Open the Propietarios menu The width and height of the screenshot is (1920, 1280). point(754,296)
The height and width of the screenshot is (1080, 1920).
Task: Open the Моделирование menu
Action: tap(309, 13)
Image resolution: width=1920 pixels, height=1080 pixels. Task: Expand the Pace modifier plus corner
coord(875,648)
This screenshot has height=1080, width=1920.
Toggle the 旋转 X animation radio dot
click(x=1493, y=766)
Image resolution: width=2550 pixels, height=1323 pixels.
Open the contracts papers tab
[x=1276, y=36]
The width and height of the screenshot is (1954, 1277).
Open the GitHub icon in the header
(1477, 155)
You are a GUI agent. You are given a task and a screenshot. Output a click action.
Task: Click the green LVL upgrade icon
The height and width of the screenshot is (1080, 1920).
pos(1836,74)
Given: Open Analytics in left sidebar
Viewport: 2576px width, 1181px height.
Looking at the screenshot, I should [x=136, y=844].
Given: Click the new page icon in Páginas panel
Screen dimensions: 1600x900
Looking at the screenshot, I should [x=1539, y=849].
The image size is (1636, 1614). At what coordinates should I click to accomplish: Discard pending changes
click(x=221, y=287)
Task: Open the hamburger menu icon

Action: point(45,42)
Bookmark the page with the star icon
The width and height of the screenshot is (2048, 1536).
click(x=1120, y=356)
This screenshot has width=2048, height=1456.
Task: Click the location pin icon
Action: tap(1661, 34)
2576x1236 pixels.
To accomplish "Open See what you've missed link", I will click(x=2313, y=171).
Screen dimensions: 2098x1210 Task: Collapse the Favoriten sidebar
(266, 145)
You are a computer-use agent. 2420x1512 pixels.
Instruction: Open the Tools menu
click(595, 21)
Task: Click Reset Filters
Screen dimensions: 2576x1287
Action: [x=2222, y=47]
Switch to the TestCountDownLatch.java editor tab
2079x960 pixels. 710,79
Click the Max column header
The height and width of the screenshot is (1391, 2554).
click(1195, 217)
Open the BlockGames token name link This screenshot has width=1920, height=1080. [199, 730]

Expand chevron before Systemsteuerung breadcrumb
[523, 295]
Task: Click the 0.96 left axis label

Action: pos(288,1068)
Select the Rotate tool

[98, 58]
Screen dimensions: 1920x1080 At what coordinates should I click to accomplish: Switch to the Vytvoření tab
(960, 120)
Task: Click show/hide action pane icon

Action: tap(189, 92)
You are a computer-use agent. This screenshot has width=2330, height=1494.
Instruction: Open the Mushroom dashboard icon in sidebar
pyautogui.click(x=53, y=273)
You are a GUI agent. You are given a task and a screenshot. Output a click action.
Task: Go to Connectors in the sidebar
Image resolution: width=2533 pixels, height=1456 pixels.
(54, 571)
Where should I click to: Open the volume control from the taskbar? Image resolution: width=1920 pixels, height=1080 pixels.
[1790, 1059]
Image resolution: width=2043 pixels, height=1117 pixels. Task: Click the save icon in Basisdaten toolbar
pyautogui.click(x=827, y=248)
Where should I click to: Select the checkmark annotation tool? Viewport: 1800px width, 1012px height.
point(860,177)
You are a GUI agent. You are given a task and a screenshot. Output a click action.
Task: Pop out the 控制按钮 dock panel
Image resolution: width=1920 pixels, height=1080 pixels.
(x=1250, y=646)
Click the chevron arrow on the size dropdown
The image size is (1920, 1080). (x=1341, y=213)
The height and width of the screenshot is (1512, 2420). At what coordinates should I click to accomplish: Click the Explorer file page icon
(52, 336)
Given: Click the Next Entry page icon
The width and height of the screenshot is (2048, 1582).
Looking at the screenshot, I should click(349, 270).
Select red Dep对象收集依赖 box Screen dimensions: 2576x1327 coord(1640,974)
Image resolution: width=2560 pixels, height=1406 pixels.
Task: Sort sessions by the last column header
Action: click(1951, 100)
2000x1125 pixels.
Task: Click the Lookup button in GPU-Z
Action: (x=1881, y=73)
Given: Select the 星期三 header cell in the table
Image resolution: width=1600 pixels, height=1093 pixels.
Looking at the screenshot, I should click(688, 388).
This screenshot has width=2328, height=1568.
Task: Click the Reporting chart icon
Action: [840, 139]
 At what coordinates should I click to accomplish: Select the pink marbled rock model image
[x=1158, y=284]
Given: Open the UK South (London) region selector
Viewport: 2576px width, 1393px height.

_ _ _ _ _ _ _

__Exercise instructions__: Your answer should be the lines of the records that include the word "panel".

__Output below__:
Given: Click the new page icon in Páginas panel
Task: Pop out the 控制按钮 dock panel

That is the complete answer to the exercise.